### TASK REQUIREMENTS
Each line from the first down to the one containing "Task: Open Tied" should be returned exactly as it appears below.

### SOURCE DATA
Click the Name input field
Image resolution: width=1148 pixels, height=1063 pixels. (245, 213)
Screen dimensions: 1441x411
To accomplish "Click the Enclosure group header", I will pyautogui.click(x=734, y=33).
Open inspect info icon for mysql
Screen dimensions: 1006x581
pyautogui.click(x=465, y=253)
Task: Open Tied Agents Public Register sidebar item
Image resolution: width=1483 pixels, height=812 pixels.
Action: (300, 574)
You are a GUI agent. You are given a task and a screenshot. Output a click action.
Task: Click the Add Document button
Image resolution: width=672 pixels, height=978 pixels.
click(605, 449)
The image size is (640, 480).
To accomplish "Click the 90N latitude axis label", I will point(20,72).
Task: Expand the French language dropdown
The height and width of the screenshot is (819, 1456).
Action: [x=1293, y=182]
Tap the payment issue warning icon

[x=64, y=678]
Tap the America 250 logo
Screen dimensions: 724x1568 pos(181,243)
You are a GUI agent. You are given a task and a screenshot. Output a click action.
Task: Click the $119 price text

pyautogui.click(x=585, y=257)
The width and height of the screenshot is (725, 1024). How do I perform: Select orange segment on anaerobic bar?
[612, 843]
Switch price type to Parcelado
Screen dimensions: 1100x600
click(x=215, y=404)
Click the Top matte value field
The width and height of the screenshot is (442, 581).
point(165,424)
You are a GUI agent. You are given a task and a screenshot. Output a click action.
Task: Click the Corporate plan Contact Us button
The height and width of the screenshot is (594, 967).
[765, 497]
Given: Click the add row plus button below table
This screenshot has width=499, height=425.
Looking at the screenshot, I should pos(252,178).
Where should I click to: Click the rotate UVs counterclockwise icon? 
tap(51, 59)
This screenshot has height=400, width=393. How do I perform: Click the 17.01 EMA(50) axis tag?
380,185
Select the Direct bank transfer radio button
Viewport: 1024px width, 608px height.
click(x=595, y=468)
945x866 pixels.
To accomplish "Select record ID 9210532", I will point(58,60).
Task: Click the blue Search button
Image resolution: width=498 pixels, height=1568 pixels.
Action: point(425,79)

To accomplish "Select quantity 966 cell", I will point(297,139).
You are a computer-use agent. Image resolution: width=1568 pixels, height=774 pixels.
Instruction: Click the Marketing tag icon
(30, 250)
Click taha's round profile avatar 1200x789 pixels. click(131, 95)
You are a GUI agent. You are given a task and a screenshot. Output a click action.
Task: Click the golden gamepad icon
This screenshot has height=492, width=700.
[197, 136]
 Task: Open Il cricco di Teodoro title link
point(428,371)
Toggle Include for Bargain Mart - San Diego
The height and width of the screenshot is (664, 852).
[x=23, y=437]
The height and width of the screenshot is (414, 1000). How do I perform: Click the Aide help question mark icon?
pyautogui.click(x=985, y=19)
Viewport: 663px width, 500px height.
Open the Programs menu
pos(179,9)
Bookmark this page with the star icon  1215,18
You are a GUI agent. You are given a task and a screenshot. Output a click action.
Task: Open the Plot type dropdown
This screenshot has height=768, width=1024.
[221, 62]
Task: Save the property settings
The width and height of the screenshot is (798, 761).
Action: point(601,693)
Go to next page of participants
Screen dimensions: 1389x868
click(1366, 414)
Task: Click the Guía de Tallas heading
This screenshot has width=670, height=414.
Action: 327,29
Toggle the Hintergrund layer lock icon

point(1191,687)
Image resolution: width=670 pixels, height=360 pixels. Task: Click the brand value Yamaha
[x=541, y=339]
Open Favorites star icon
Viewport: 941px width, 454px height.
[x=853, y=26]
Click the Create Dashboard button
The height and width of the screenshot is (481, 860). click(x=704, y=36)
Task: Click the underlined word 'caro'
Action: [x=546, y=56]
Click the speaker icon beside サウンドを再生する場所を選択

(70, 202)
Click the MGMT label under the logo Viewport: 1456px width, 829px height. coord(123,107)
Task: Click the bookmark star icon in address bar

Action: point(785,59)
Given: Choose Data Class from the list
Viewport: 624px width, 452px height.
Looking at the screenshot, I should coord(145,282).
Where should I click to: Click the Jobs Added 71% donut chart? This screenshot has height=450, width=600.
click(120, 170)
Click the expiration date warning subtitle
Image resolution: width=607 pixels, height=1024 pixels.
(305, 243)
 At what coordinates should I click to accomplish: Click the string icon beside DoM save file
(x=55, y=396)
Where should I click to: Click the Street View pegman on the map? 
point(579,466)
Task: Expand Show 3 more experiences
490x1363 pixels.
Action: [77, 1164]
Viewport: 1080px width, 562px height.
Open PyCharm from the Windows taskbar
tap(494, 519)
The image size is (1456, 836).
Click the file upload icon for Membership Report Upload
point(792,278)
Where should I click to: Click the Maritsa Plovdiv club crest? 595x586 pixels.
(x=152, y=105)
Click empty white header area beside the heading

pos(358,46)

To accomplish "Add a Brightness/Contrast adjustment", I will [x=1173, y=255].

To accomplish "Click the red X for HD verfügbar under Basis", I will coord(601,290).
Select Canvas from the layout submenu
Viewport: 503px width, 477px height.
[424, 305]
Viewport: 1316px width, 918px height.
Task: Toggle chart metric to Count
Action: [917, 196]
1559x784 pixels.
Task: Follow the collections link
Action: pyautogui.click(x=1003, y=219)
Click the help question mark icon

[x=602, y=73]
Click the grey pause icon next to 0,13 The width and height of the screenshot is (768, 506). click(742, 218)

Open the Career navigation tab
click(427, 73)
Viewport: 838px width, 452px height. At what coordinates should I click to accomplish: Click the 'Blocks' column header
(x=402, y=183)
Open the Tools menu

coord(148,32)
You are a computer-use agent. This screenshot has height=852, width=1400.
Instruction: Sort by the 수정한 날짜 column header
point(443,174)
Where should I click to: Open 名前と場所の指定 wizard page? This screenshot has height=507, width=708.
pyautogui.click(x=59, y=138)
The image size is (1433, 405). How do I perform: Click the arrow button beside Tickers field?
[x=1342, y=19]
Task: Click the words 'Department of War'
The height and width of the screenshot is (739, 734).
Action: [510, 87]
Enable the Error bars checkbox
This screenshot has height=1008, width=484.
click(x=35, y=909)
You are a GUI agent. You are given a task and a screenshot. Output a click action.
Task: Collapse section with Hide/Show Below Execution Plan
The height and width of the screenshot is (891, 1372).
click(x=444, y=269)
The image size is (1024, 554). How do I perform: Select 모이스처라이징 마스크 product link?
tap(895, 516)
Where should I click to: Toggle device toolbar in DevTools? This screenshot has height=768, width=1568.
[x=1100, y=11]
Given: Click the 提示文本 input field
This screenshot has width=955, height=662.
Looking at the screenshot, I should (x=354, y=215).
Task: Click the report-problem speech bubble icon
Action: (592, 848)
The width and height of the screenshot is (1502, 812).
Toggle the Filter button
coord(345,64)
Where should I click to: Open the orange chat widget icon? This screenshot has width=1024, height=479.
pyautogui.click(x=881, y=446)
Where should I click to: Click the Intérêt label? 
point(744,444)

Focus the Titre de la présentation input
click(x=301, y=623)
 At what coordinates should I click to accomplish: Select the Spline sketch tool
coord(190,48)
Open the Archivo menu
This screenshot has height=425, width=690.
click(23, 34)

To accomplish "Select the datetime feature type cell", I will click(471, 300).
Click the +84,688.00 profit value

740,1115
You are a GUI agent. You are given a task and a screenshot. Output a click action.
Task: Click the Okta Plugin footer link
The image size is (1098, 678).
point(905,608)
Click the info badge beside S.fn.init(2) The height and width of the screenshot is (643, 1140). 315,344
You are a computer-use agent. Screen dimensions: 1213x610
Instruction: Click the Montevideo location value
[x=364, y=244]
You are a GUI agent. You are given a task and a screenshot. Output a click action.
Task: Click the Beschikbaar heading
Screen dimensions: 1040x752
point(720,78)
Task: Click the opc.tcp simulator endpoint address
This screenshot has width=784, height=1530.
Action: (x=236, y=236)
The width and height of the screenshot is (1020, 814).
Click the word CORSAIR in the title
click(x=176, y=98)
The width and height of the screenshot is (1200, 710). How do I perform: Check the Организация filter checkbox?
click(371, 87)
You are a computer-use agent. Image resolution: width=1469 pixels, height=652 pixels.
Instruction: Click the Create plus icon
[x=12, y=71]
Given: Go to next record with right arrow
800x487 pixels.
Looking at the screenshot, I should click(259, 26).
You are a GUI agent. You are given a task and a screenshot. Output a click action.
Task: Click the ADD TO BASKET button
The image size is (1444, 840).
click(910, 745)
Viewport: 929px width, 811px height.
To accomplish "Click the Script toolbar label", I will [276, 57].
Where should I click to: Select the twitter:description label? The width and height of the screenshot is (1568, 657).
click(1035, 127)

### EXPECTED ANSWER
Click the Name input field
Image resolution: width=1148 pixels, height=1063 pixels. (245, 213)
Screen dimensions: 1441x411
To accomplish "Click the Enclosure group header", I will pyautogui.click(x=734, y=33).
Open inspect info icon for mysql
Screen dimensions: 1006x581
pyautogui.click(x=465, y=253)
Task: Open Tied Agents Public Register sidebar item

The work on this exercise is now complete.